Re: pySpark memory usage

Jim Blomo Sat, 29 Mar 2014 22:45:23 -0700

I think the problem I ran into in 0.9 is covered in
https://issues.apache.org/jira/browse/SPARK-1323


When I kill the python process, the stacktrace I gets indicates that
this happens at initialization.  It looks like the initial write to
the Python process does not go through, and then the iterator hangs
waiting for output.  I haven't had luck turning on debugging for the
executor process.  Still trying to learn the lgo4j properties that
need to be set.

No luck yet on tracking down the memory leak.

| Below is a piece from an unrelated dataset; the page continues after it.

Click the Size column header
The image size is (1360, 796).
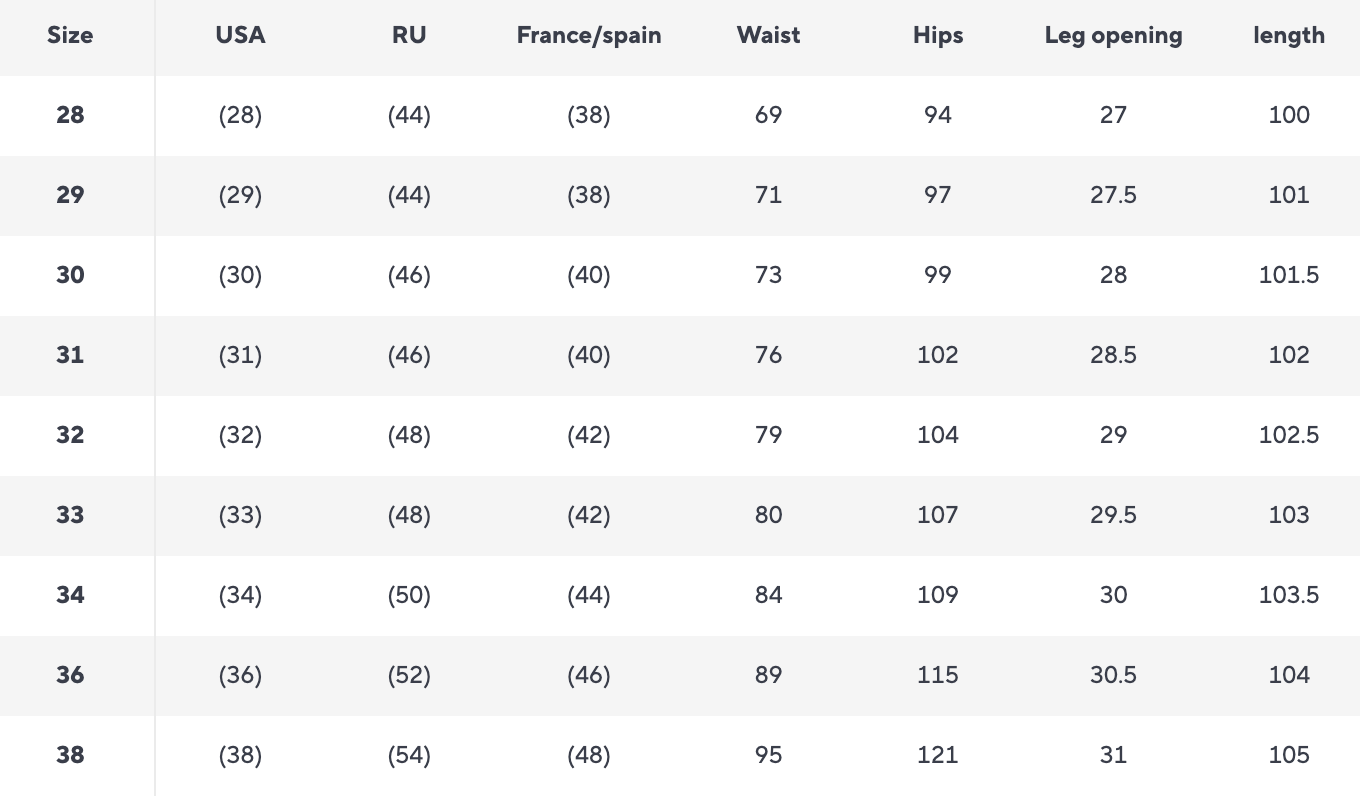pyautogui.click(x=70, y=35)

14/03/30 05:15:04 ERROR executor.Executor: Exception in task ID 11
org.apache.spark.SparkException: Python worker exited unexpectedly (crashed)
        at 
org.apache.spark.api.python.PythonRDD$$anon$1.read(PythonRDD.scala:168)
        at 
org.apache.spark.api.python.PythonRDD$$anon$1.<init>(PythonRDD.scala:174)
        at org.apache.spark.api.python.PythonRDD.compute(PythonRDD.scala:113)
        at org.apache.spark.rdd.RDD.computeOrReadCheckpoint(RDD.scala:231)
        at org.apache.spark.rdd.RDD.iterator(RDD.scala:222)
        at org.apache.spark.scheduler.ResultTask.runTask(ResultTask.scala:111)
        at org.apache.spark.scheduler.Task.run(Task.scala:52)
        at 
org.apache.spark.executor.Executor$TaskRunner$$anonfun$run$1.apply$mcV$sp(Executor.scala:212)
        at 
org.apache.spark.deploy.SparkHadoopUtil$$anon$1.run(SparkHadoopUtil.scala:43)
        at 
org.apache.spark.deploy.SparkHadoopUtil$$anon$1.run(SparkHadoopUtil.scala:42)
        at java.security.AccessController.doPrivileged(Native Method)
        at javax.security.auth.Subject.doAs(Subject.java:415)
        at 
org.apache.hadoop.security.UserGroupInformation.doAs(UserGroupInformation.java:1121)
        at 
org.apache.spark.deploy.SparkHadoopUtil.runAsUser(SparkHadoopUtil.scala:42)
        at org.apache.spark.executor.Executor$TaskRunner.run(Executor.scala:177)
        at 
java.util.concurrent.ThreadPoolExecutor.runWorker(ThreadPoolExecutor.java:1145)
       at 
java.util.concurrent.ThreadPoolExecutor$Worker.run(ThreadPoolExecutor.java:615)
        at java.lang.Thread.run(Thread.java:724)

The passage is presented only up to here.